FRArt Breath SoundsIntroduction

  • type: Article
  • ref: DOC.2021.90

Depuis le commerce maritime avec les colonies du XIXe siècle jusqu’aux économies cybernétiques du XXIe siècle, l’organe humain est resté le principal objet de l’assimilation capitaliste. Avec cette recherche, nous considérons l’organe humain comme le site historique de négociation (sinon de résistance) à l’étendue de cette assimilation. Le but de ce projet consiste à explorer les possibilités de conception d’un organe digital à même de simuler cette tension entre la fonction organique et son assimilation cybernétique. La question qui est au cœur de cette recherche concerne précisément les capacités techniques et opérationnelles d’un tel organe.

Le projet débutera par une recherche sur les possibilités techniques permises par l’un des usages les plus innovants de la cybernétique dans le domaine médical, à savoir la « pathologie numérique » [computational pathology]. Il s’agit là d’une technologie médicale qui fait appel à l’ingénierie des données, les algorithmes, l’apprentissage automatique et l’informatique biomédicale pour produire des diagnostics et des prédictions. L’un des usages les plus radicaux de la pathologie numérique consiste à simuler avec précision l’état du patient afin d’en prédire le développement.

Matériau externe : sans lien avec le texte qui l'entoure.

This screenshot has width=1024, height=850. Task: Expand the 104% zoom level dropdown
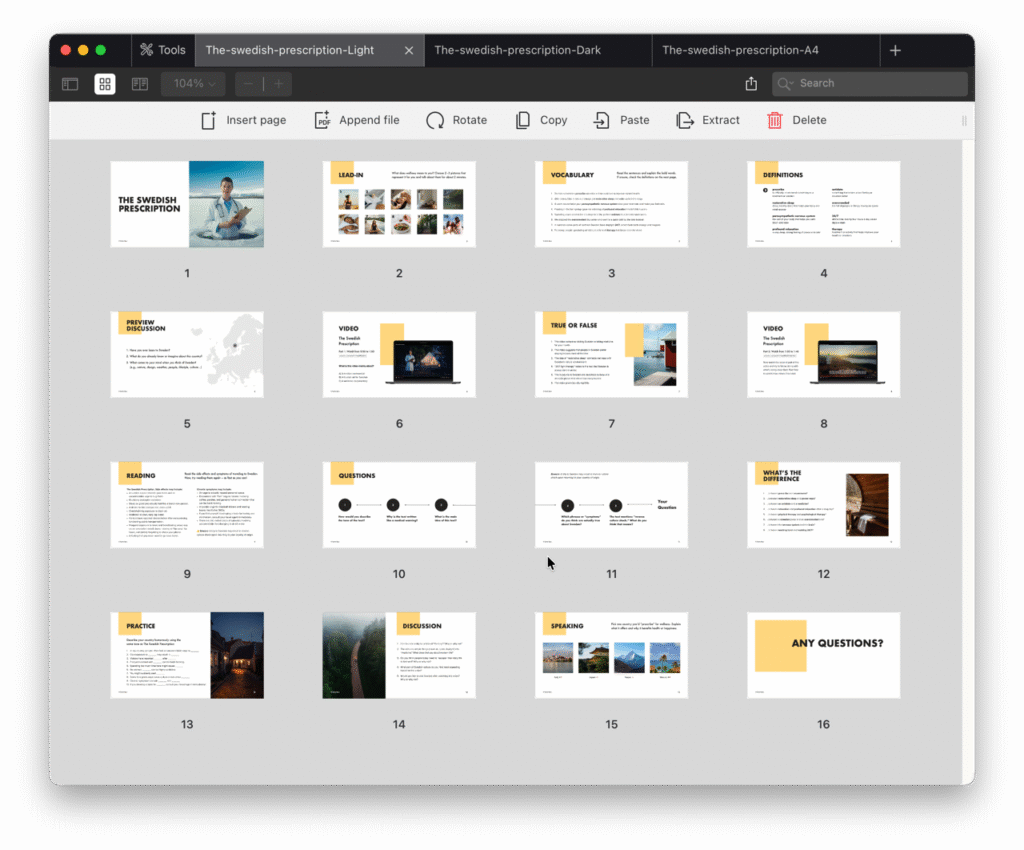pyautogui.click(x=194, y=84)
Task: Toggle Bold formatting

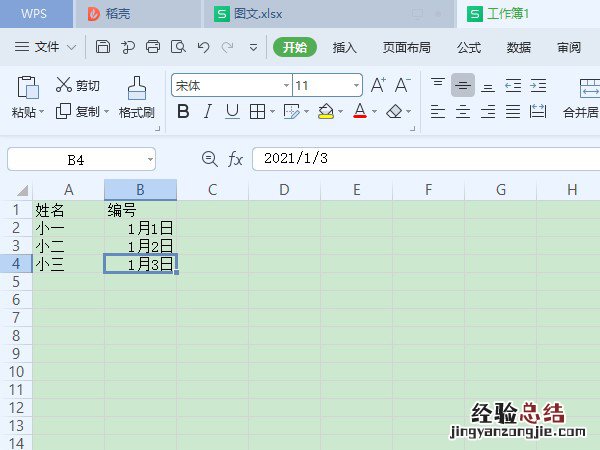Action: (182, 111)
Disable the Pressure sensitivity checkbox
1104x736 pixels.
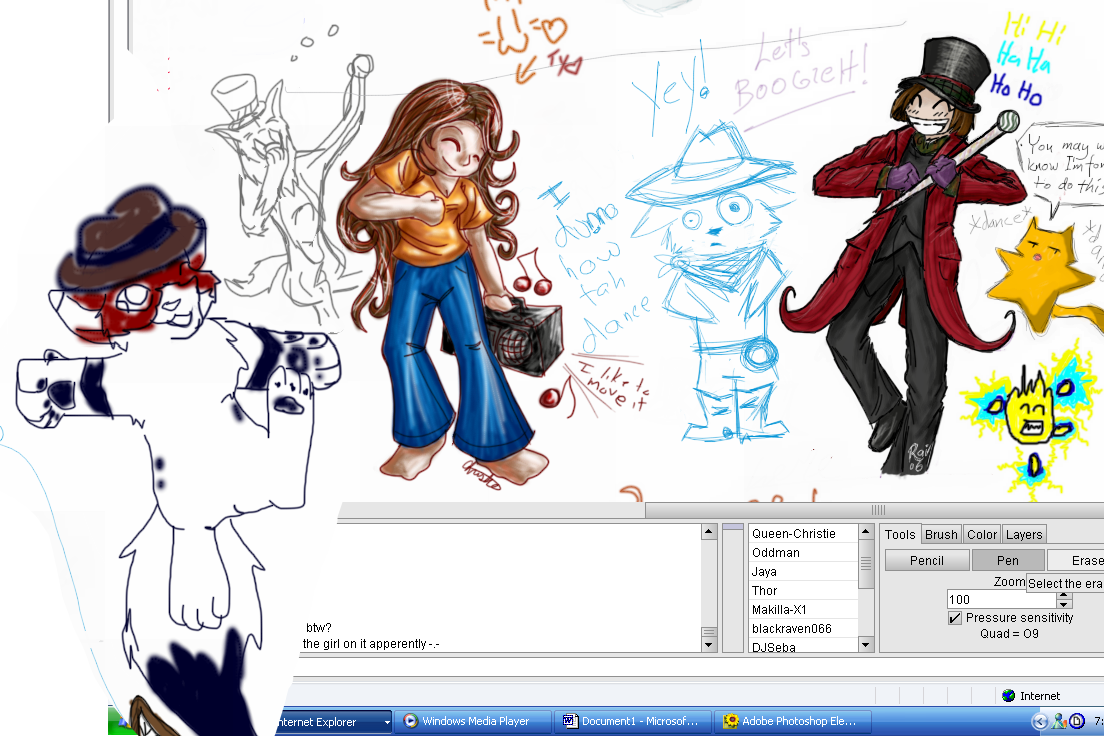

Dans cette recherche, nous étudions cette technologie par le biais historique d’une des substances essentielles du commerce colonial, à savoir l’opium. Au cours du XIXe siècle, l’inhalation de l’opium a remplacé la quasi-totalité de ses autres modes de consommation. Fumer est devenu le mode d’administration de l’opium le plus efficace, en ce qu’il induit une libération d’opiacé plus puissante, un impact plus rapide sur le système nerveux et un degré de dépendance plus élevé. Cette transformation a non seulement facilité la marchandisation de l’opium, mais aussi l’assimilation de l’organe respiratoire – autrement dit, les poumons sont devenus l’extension du réseau commercial avec les colonies et l’ « inhalation », l’un de ses rouages.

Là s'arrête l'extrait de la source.